— Start DATA PROVIDED —
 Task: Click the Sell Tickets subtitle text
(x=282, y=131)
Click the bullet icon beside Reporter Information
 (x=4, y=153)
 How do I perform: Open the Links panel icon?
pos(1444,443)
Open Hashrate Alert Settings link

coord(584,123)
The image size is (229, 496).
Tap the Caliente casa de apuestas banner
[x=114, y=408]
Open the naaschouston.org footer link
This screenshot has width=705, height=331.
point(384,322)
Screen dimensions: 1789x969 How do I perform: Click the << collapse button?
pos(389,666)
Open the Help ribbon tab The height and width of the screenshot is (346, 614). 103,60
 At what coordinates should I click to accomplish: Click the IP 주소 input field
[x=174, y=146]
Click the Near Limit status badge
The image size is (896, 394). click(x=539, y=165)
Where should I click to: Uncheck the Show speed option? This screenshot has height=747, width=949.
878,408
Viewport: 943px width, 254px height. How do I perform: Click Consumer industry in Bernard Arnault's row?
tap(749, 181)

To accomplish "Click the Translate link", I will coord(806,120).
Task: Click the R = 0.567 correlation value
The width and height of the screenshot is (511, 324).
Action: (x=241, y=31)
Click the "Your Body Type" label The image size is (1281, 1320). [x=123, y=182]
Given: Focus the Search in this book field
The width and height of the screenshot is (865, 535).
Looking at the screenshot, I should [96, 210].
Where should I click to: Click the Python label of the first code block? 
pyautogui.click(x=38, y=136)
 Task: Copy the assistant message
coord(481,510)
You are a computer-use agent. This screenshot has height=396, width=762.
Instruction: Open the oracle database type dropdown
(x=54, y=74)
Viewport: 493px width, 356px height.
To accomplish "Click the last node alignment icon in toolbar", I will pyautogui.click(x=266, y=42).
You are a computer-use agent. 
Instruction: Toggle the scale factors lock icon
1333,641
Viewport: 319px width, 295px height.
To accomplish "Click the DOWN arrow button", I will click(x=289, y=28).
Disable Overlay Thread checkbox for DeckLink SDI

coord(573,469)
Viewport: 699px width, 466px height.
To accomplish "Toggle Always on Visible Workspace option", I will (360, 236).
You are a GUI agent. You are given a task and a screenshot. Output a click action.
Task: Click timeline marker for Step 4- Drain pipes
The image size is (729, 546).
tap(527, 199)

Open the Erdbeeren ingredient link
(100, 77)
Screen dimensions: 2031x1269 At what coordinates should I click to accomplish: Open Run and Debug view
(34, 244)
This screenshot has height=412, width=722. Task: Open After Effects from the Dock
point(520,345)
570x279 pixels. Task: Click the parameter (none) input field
— End DATA PROVIDED —
(WHAT TO DO)
Edit the records starting at the line that contains "Where should I click to: Click" and ending at the line that contains "tap(527, 199)": replace "Instruction" with "Directive" and leave everything else unchanged.

(RESPONSE BELOW)
Where should I click to: Click the Python label of the first code block? 
pyautogui.click(x=38, y=136)
 Task: Copy the assistant message
coord(481,510)
You are a computer-use agent. This screenshot has height=396, width=762.
Directive: Open the oracle database type dropdown
(x=54, y=74)
Viewport: 493px width, 356px height.
To accomplish "Click the last node alignment icon in toolbar", I will pyautogui.click(x=266, y=42).
You are a computer-use agent. 
Directive: Toggle the scale factors lock icon
1333,641
Viewport: 319px width, 295px height.
To accomplish "Click the DOWN arrow button", I will click(x=289, y=28).
Disable Overlay Thread checkbox for DeckLink SDI

coord(573,469)
Viewport: 699px width, 466px height.
To accomplish "Toggle Always on Visible Workspace option", I will (360, 236).
You are a GUI agent. You are given a task and a screenshot. Output a click action.
Task: Click timeline marker for Step 4- Drain pipes
The image size is (729, 546).
tap(527, 199)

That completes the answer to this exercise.